You know that part in Dangerous Liaisons when John Malkovich, tricked into breaking up with Michelle Pfeiffer by the devious and jealous Glenn Close, keeps murmuring "It's beyond my control" and Michelle Pfeiffer keeps screaming at him to stop saying that?
Every time I step close to my back vegetable garden I am put in mind of that scene. That overgrown, mutinous thing: whenever I go near it I am bit, stung, scraped, entangled, or, as today, irrevocably grossed out.
I was examining the latest pumpkin (and may I say thank you pumpkins for turning beautifully Halloweeny orange - in AUGUST! you dumbass vegetables will have long returned to compost by the time we'd want to put you on the porch! stupid... pumpkins...), and when I pulled back some weeds - EW! The weirdest mushrooms I have ever seen!
Took a picture, came back inside, googled "dog penis mushroom". Ok: I know better ways to identify living things; I am one of about 230 people who own a copy of G.W. Hudler's classic Magical Mushrooms and Mischievous Molds, for pete's sake. I understand character keys and taxonomy, and I know where to find the online species databases.
But when you want to identify a mushroom that looks like a dog's dick, man there's nothing faster than the straightforward approach.
Stinkhorn.
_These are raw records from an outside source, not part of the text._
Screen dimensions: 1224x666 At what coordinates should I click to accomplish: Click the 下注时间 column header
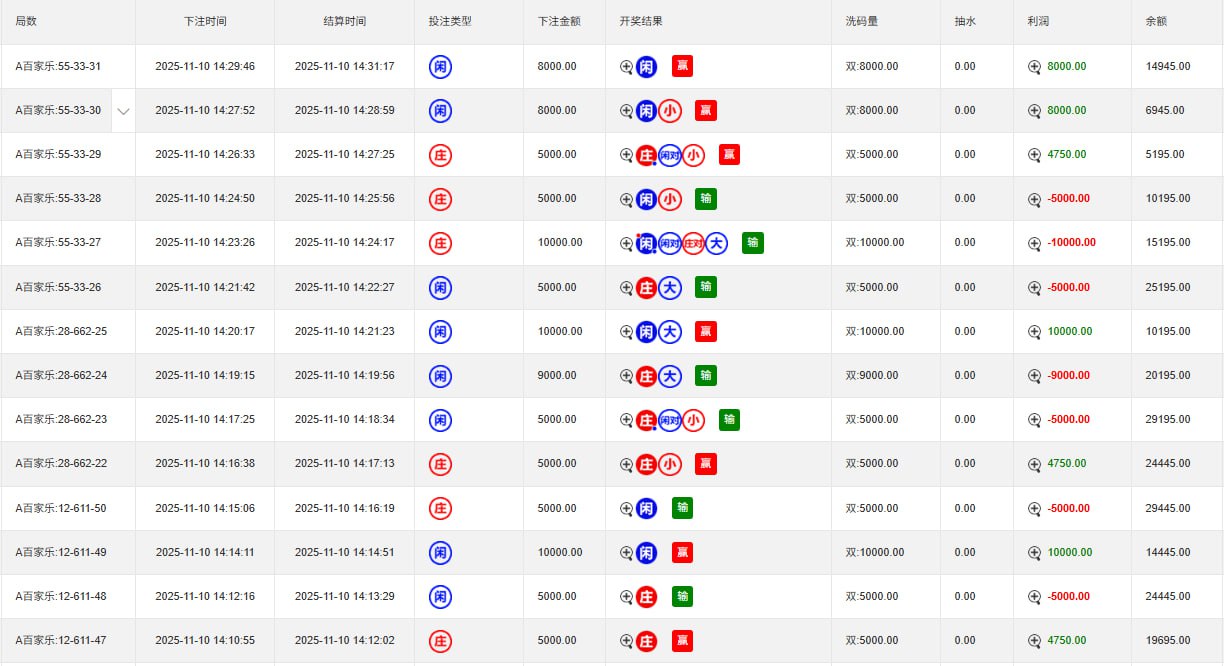pos(205,21)
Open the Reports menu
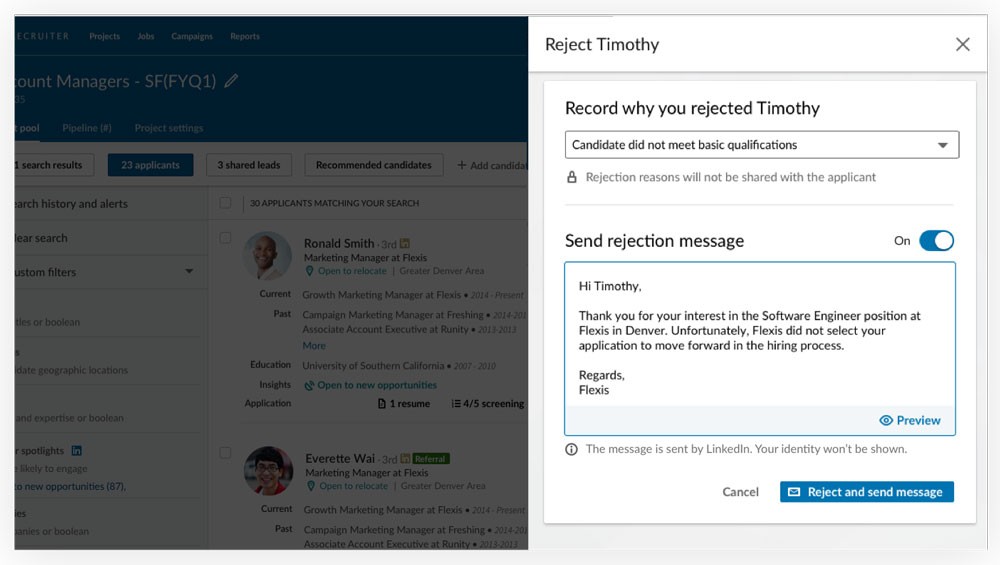 click(245, 36)
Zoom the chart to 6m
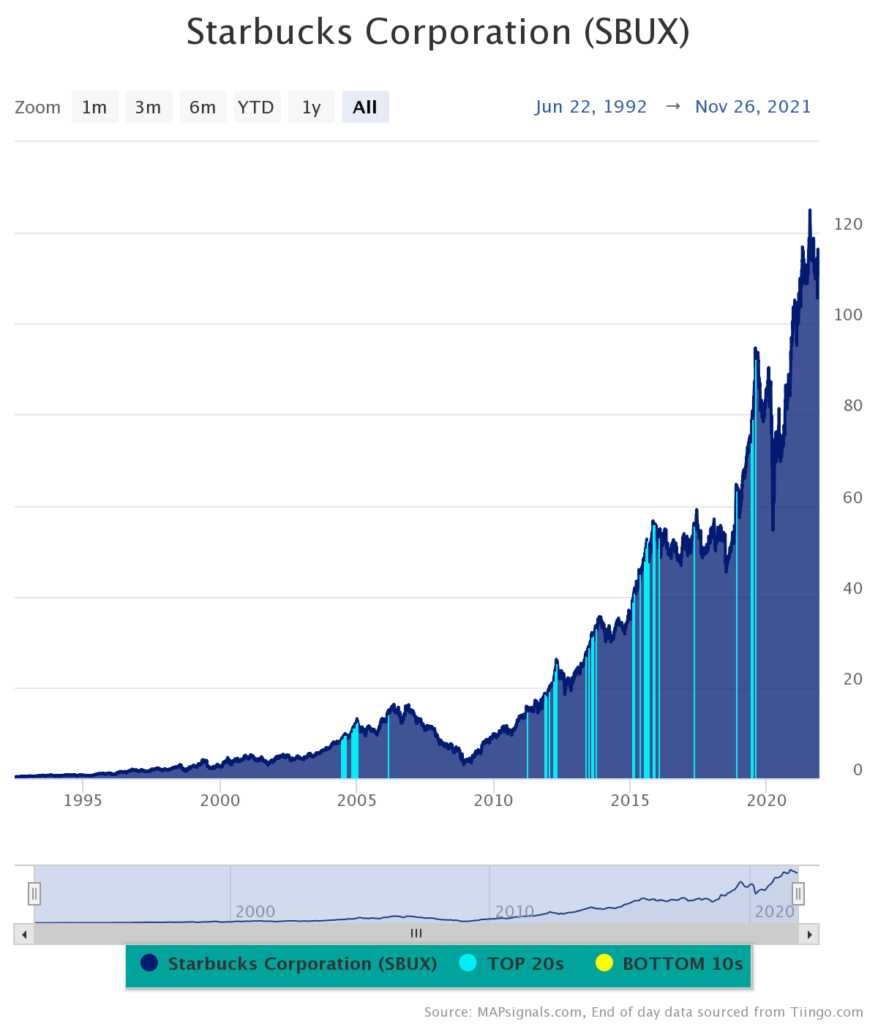 202,107
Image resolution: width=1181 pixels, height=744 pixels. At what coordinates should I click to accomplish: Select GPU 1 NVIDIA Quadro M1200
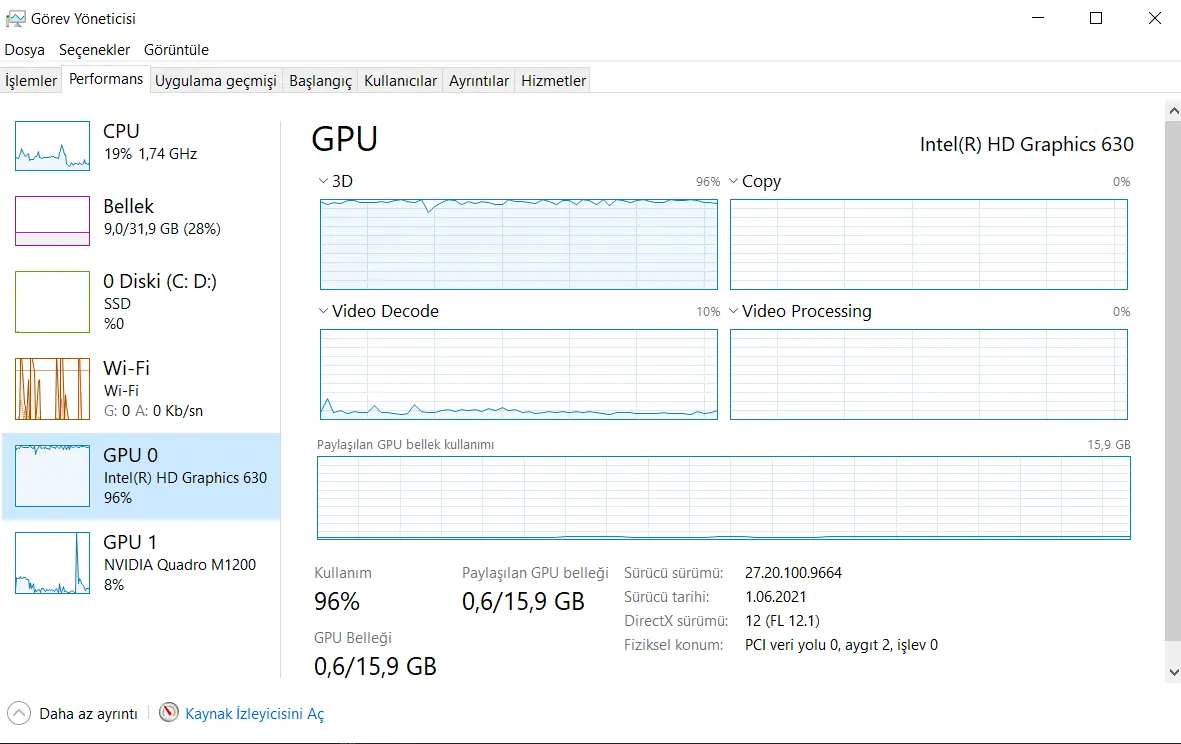(142, 563)
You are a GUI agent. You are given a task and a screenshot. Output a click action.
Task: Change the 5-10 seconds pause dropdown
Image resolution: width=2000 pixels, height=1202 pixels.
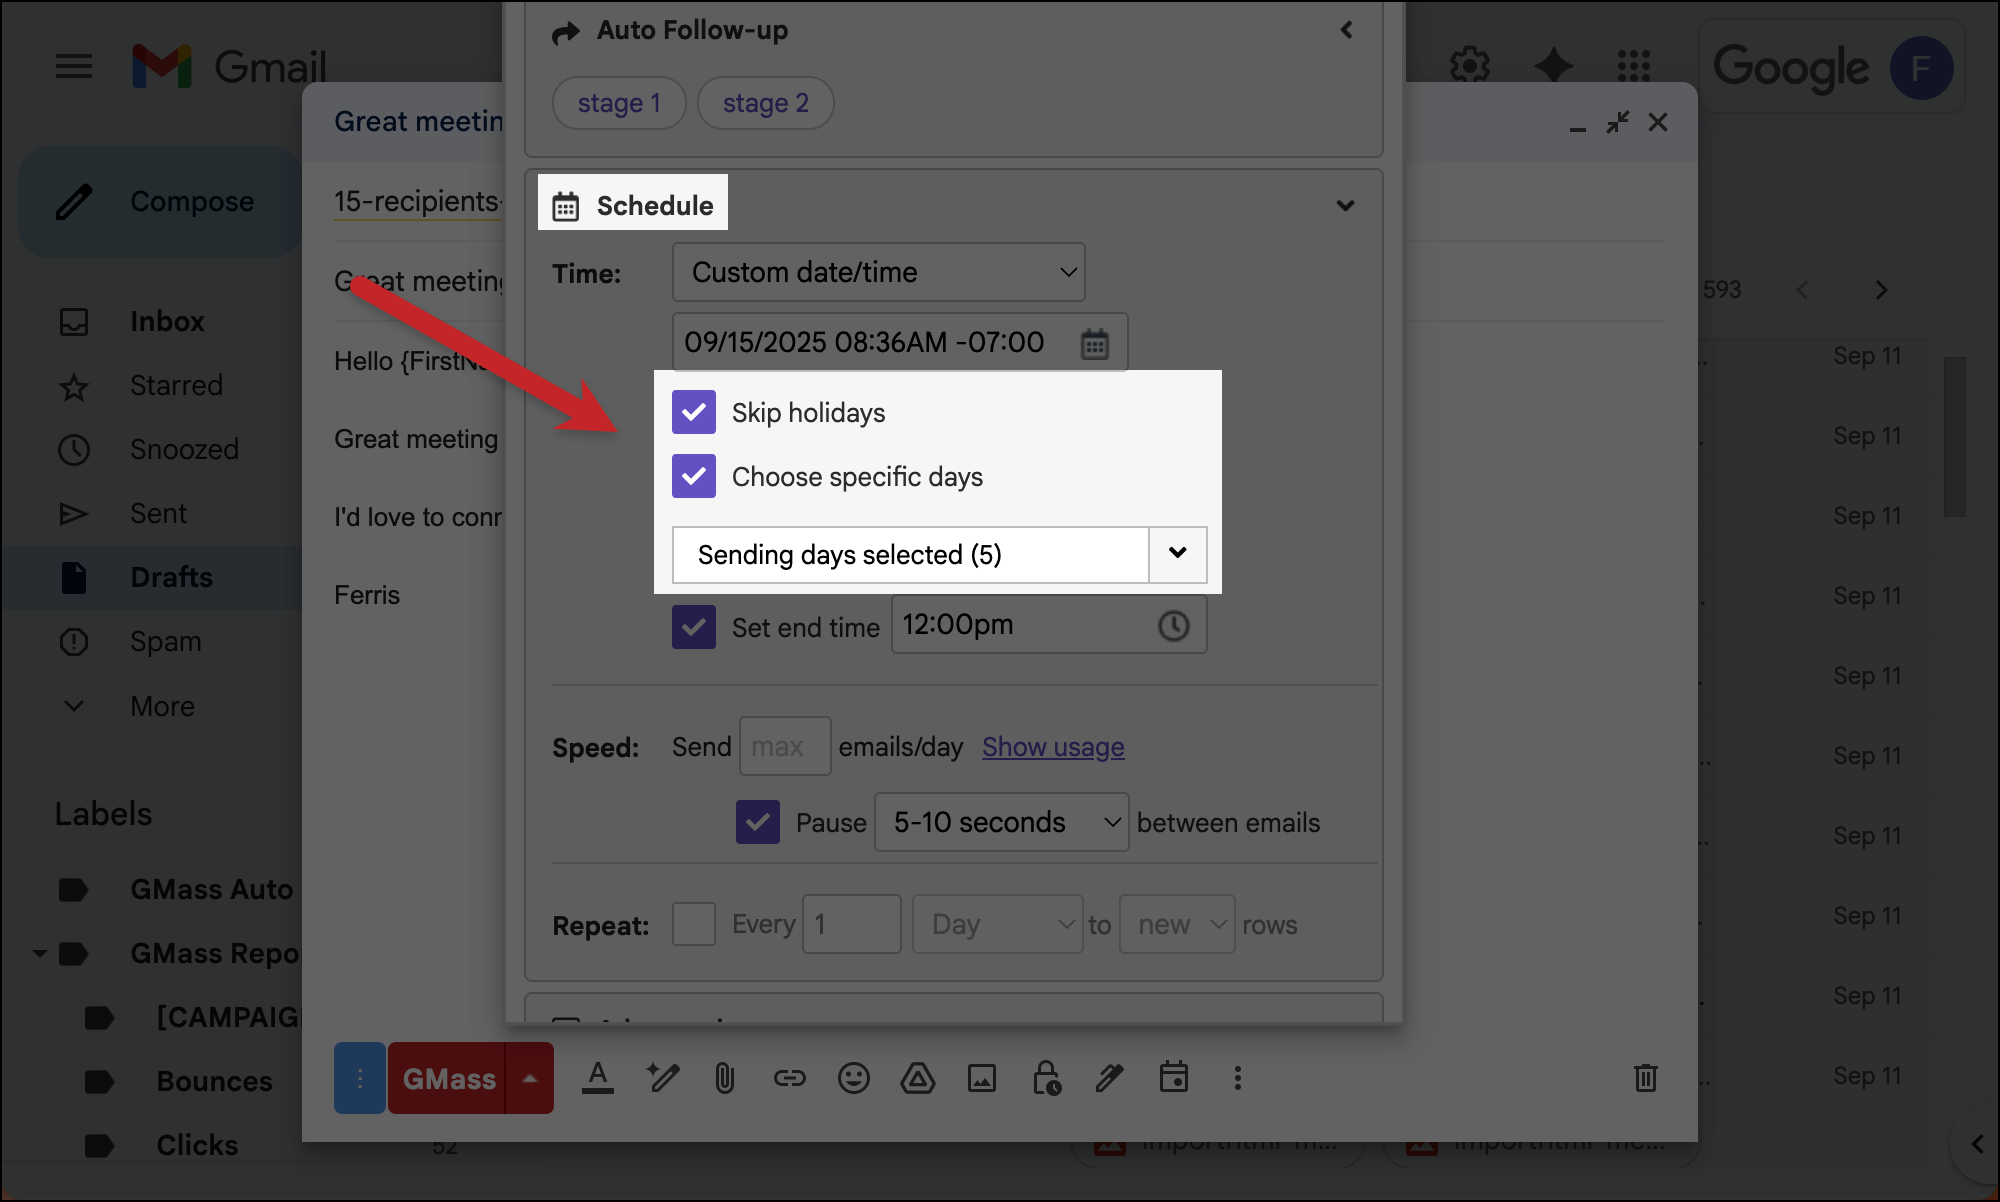coord(1001,822)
Mutinus elegans. Devil's dipstick.
The kids are into the folk-and-fairy creatures right now. In the car we're listening to The Spiderwick Chronicles (read by Mark Hamill, an interesting choice), and at home they are poring over compendiums of wee folk and dragons. In part, those books are about looking for and interpreting signs of the "magical creatures" around us.
Nibbled leaves, flattened grass, and unusual flowers are all supposed to be evidence of various sprites, fairies, etc.
Yeah. I'd like to see the wings on the fairy who left these in my garden.